[Saved data entries]
↓↓↓

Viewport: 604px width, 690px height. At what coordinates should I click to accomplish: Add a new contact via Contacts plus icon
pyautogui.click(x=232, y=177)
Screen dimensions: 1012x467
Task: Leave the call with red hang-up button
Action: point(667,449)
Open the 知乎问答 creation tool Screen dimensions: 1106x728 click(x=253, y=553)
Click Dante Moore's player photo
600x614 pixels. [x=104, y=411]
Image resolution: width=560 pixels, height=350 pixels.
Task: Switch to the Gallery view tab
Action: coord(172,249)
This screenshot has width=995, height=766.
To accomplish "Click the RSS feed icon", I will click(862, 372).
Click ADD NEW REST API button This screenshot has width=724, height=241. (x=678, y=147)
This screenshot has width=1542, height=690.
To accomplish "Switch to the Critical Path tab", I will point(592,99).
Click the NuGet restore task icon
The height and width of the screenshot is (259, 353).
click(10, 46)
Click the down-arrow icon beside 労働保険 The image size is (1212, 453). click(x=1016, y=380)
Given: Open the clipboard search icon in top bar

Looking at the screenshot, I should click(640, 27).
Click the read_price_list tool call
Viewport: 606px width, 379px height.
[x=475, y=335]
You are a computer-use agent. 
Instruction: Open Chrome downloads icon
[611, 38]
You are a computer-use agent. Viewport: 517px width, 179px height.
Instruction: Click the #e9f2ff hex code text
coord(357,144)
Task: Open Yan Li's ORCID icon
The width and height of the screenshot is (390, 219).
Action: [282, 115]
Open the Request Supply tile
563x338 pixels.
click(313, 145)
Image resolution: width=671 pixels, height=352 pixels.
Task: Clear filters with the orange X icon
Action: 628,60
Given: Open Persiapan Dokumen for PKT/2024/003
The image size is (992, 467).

↑↑↑

The whole of the data is to be returned with every line intact.

* [Exercise output]:
Viewport: 604px width, 690px height. At what coordinates should I click to accomplish: Add a new contact via Contacts plus icon
pyautogui.click(x=232, y=177)
Screen dimensions: 1012x467
Task: Leave the call with red hang-up button
Action: point(667,449)
Open the 知乎问答 creation tool Screen dimensions: 1106x728 click(x=253, y=553)
Click Dante Moore's player photo
600x614 pixels. [x=104, y=411]
Image resolution: width=560 pixels, height=350 pixels.
Task: Switch to the Gallery view tab
Action: coord(172,249)
This screenshot has width=995, height=766.
To accomplish "Click the RSS feed icon", I will click(862, 372).
Click ADD NEW REST API button This screenshot has width=724, height=241. (x=678, y=147)
This screenshot has width=1542, height=690.
To accomplish "Switch to the Critical Path tab", I will point(592,99).
Click the NuGet restore task icon
The height and width of the screenshot is (259, 353).
click(10, 46)
Click the down-arrow icon beside 労働保険 The image size is (1212, 453). click(x=1016, y=380)
Given: Open the clipboard search icon in top bar

Looking at the screenshot, I should click(640, 27).
Click the read_price_list tool call
Viewport: 606px width, 379px height.
[x=475, y=335]
You are a computer-use agent. 
Instruction: Open Chrome downloads icon
[611, 38]
You are a computer-use agent. Viewport: 517px width, 179px height.
Instruction: Click the #e9f2ff hex code text
coord(357,144)
Task: Open Yan Li's ORCID icon
The width and height of the screenshot is (390, 219).
Action: [282, 115]
Open the Request Supply tile
563x338 pixels.
click(313, 145)
Image resolution: width=671 pixels, height=352 pixels.
Task: Clear filters with the orange X icon
Action: 628,60
Given: Open Persiapan Dokumen for PKT/2024/003
The image size is (992, 467).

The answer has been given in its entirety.